To upload different types, or a batch of secrets, a file with the secrets in JSON format is needed. Each entry in the file is a JSON object labeled by the name of the secret and contains values depending on its type:

  • For the types cert-rsa, cert-ecdsa and cert-ed25519:
    • Cert: A PEM encoded certificate. To preserve newlines correctly set Cert to the output of the following command:
      echo -n $(cat <secret_certificate>.pem | sed '1,1d;$ d' | awk 'NF {sub(/\r/, ""); printf "%s\\n",$0;}')
    • Private: A PEM encoded private key. This may be omitted. To preserve newlines correctly set Private to the output of the following command:
      echo -n $(cat <secret_private_key>.pem | sed '1,1d;$ d' | awk 'NF {sub(/\r/, ""); printf "%s\\n",$0;}')
  • For type symmetric-key:
    • Key: a base64 encoded key, with length matching the size defined in the original manifest
  • For the type plain:
    • Key: arbitrary data in base64 encoding.

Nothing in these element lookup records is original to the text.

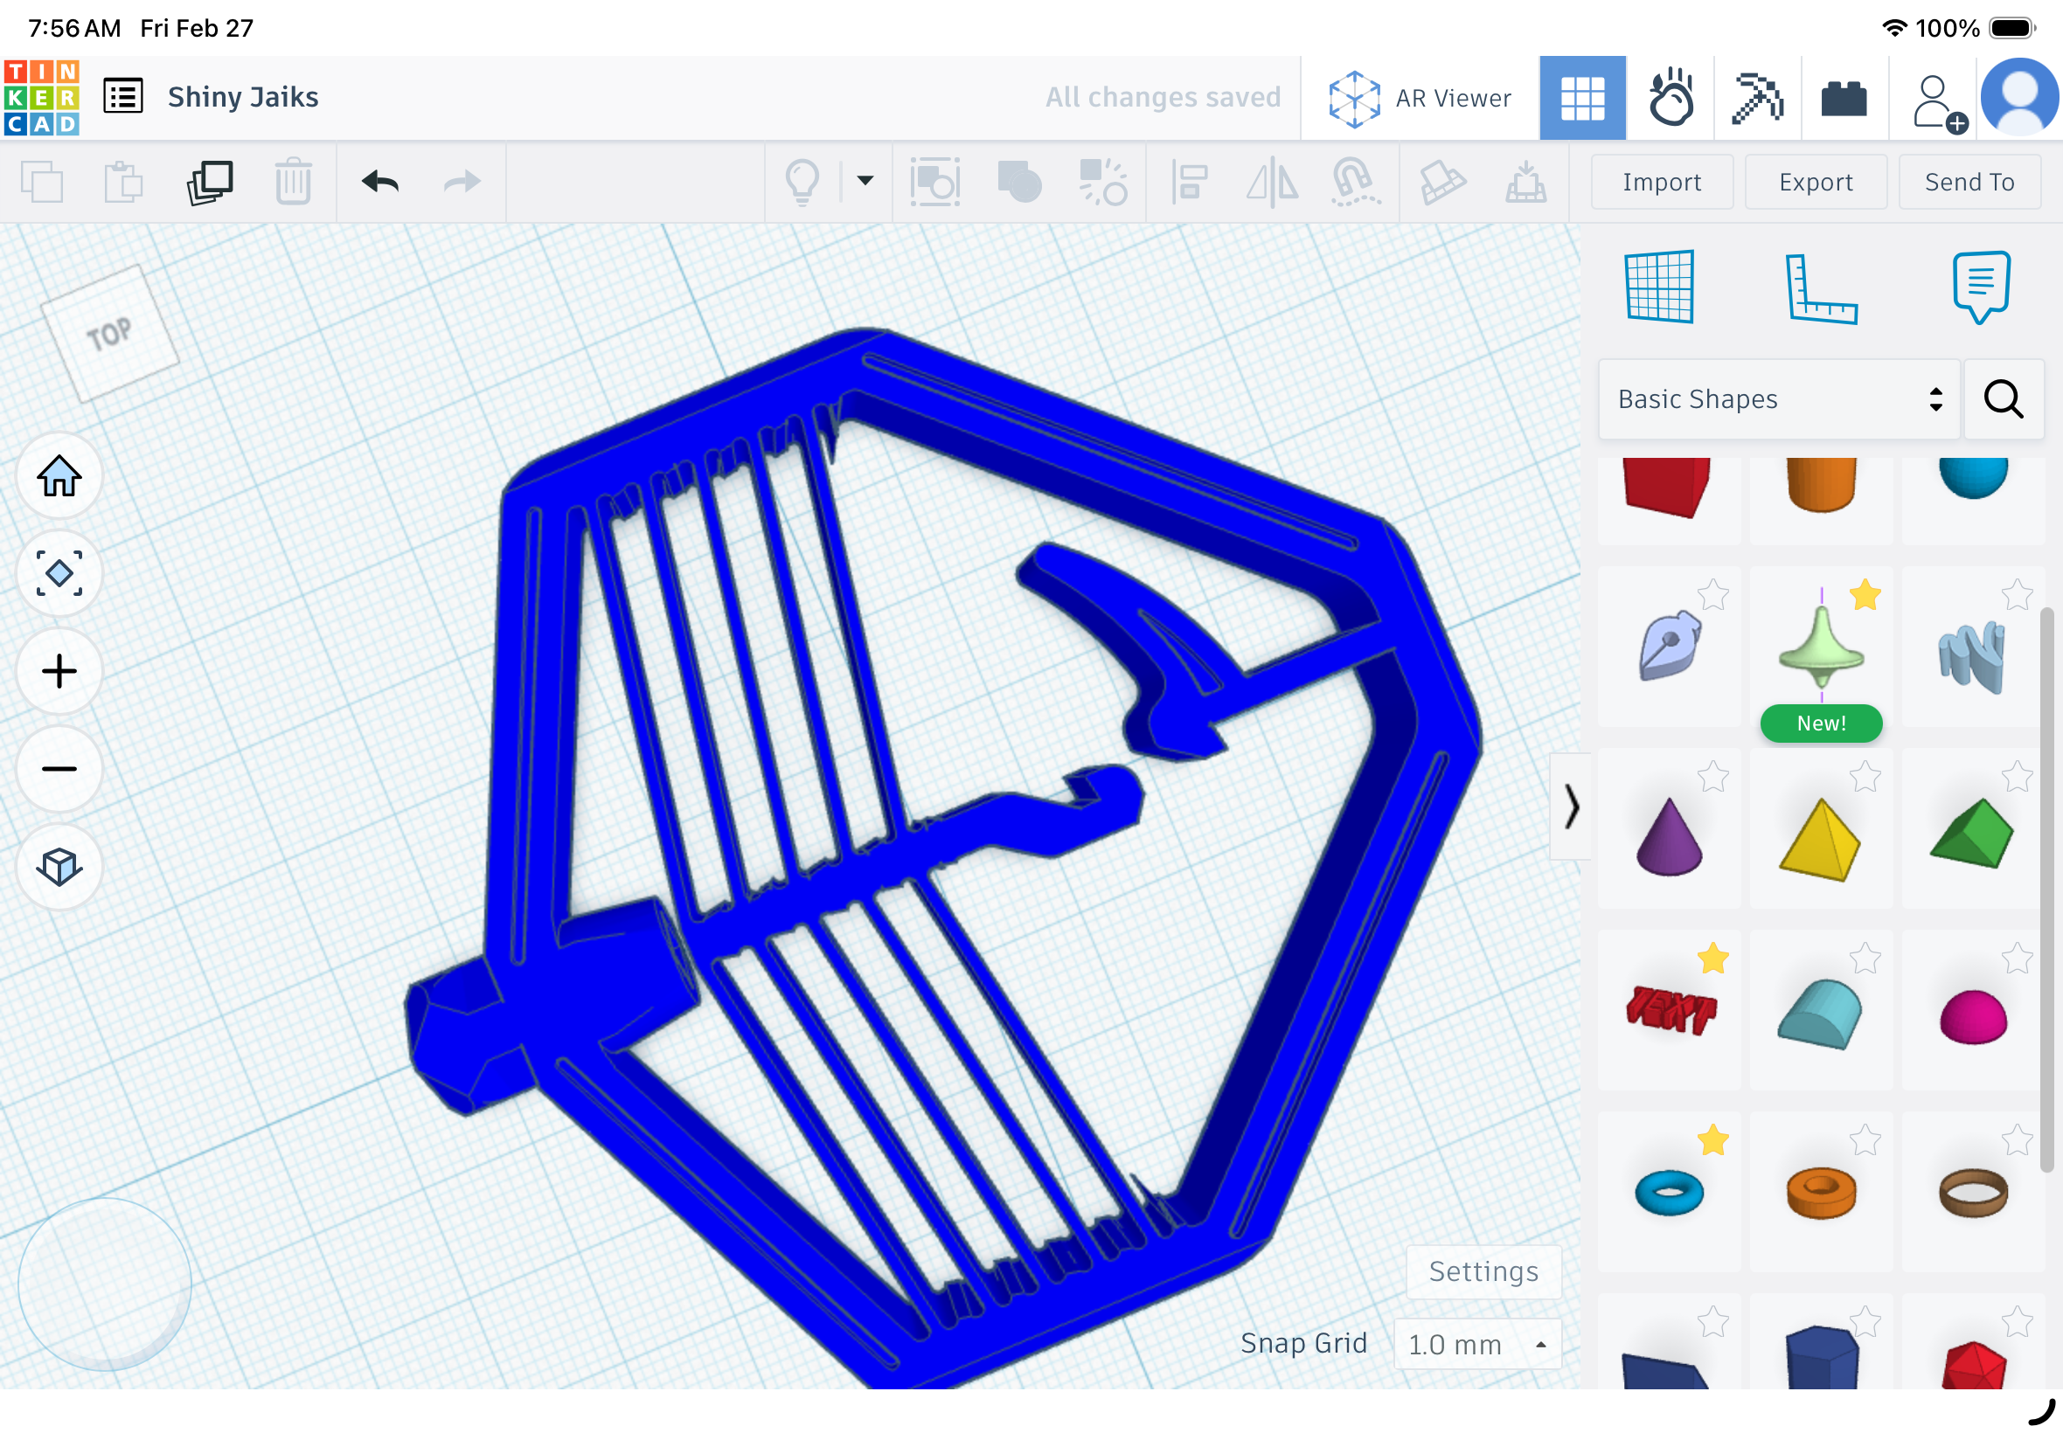Viewport: 2063px width, 1433px height.
Task: Select the Workplane tool
Action: [1660, 286]
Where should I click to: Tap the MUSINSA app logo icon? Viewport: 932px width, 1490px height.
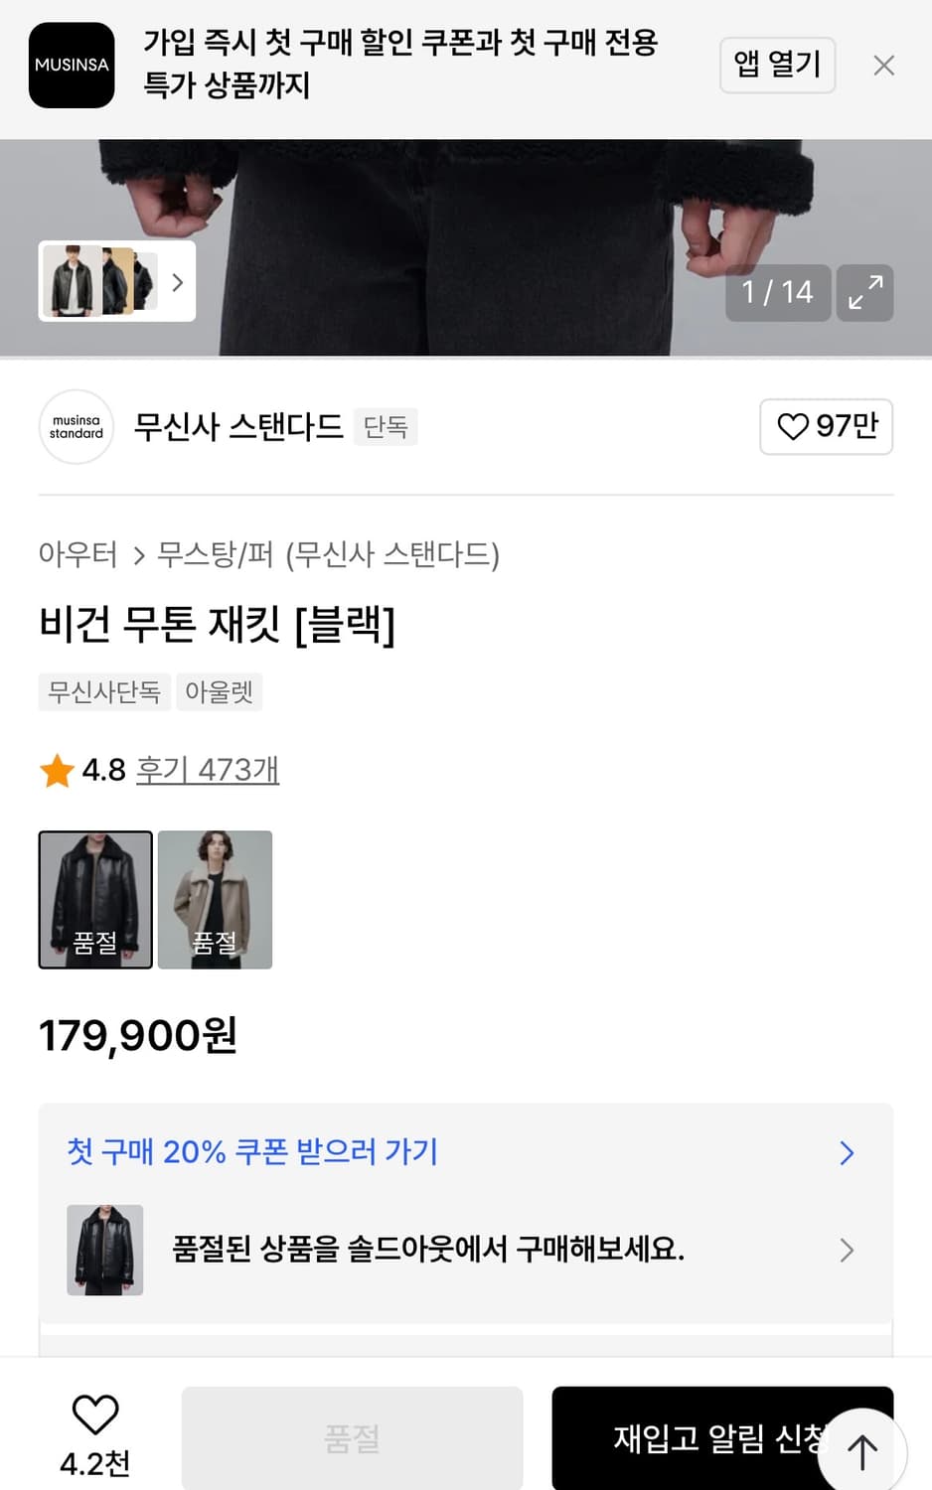(72, 66)
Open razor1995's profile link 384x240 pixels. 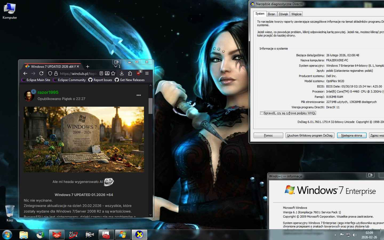(48, 92)
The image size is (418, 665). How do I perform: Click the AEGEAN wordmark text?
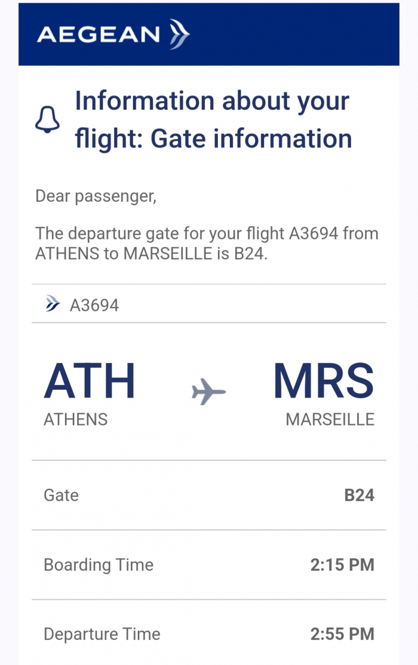coord(99,35)
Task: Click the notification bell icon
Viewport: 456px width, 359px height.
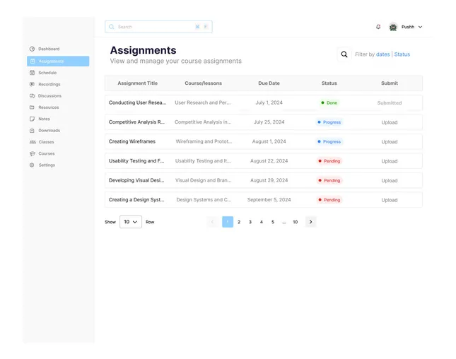Action: 378,27
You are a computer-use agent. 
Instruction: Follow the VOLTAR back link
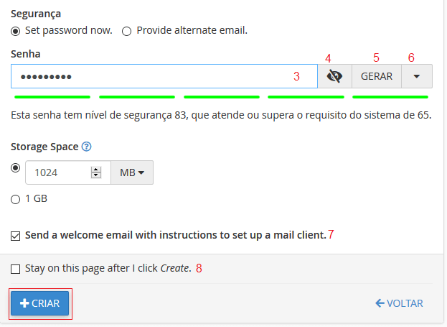(x=399, y=303)
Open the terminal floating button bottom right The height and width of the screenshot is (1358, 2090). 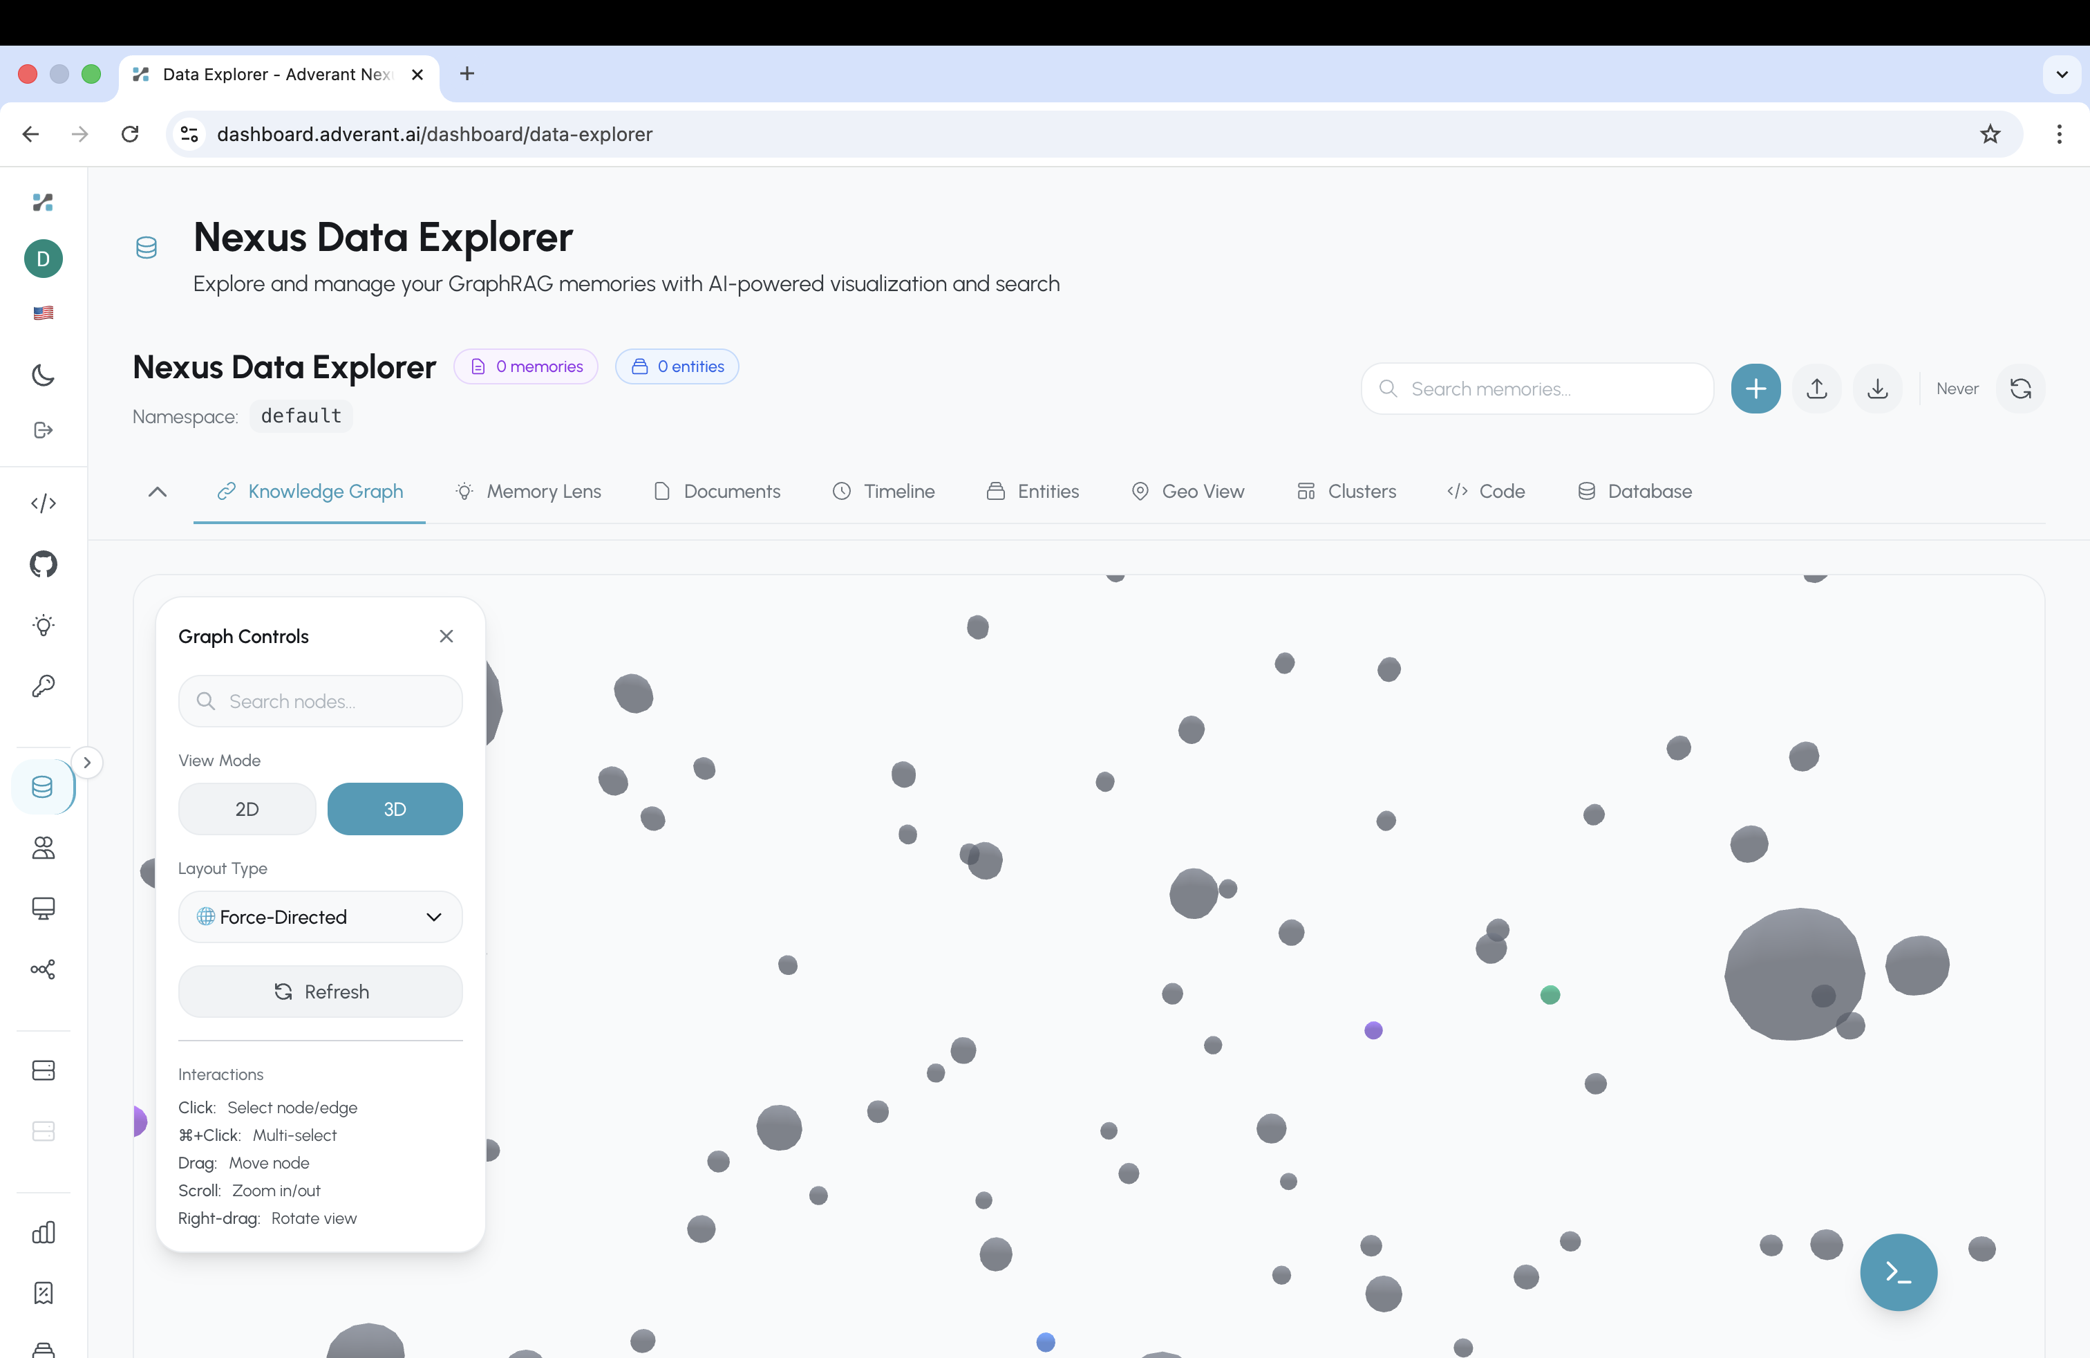1898,1272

This may be a key of unspecified length, a confidential config file, or any kind of data only some Marbles and/or users should have access to.

The following gives an example for a file to set the secrets userDefinedSymmetricKey, userDefinedCert, and genericSecret:

{
"userDefinedSymmetricKey": {
"Key": "AAECAwQFBgcICQoLDA0ODw=="
},
"userDefinedCert": {
"Cert": "MIIBjDCCATOgAwIBAgICBTkwCgYIKoZIzj0EAwIwMjEwMC4GA1UEAxMnTWFyYmxlcnVuIENvb3JkaW5hdG9yIC0gSW50ZXJtZWRpYXRlIENBMB4XDTIxMDYxNTA4NTY0M1oXDTIxMDYyMjA4NTY0M1owLTEcMBoGA1UEAxMTTWFyYmxlcnVuIFVuaXQgVGVzdDENMAsGA1UEBRMEMTMzNzAqMAUGAytlcAMhAEPOc066G5XmvLizOKTENSR+U9lv3geZ0/a2+XkhJRvDo20wazAOBgNVHQ8BAf8EBAMCAoQwHQYDVR0lBBYwFAYIKwYBBQUHAwEGCCsGAQUFBwMCMAwGA1UdEwEB/wQCMAAwLAYDVR0RBCUwI4IJbG9jYWxob3N0hwR/AAABhxAAAAAAAAAAAAAAAAAAAAABMAoGCCqGSM49BAMCA0cAMEQCIGOlRcynaPaj/flSr2ZEvmTmhuvtmTb4QkwPFtxFz3EJAiB77ijxAcJNxPKcKmgMB+c8NORC+6N/St2iP/oX/vqQvg==",
"Private": "MC4CAQAwBQYDK2VwBCIEIPlmAOOhAStk8ytxzvekPr8zLaQa9+lxnHK+CizDrMds"
},
"genericSecret": {
"Key": "SGVsbG8gZnJvbSB0aGUgTWFyYmxlcnVuIERvY3MhCg=="
}
}

This file can then be uploaded using the CLI and the users credentials:

marblerun secret set secret_file.json $MARBLERUN --cert=admin-cert.pem --key=admin-key.pem --era-config=era.json

Subsequently, the secrets can be accessed by marbles and authorized users. If the user lacks permission to set one of the secrets, or a secret the user tried to upload was malformed an error occurs instead.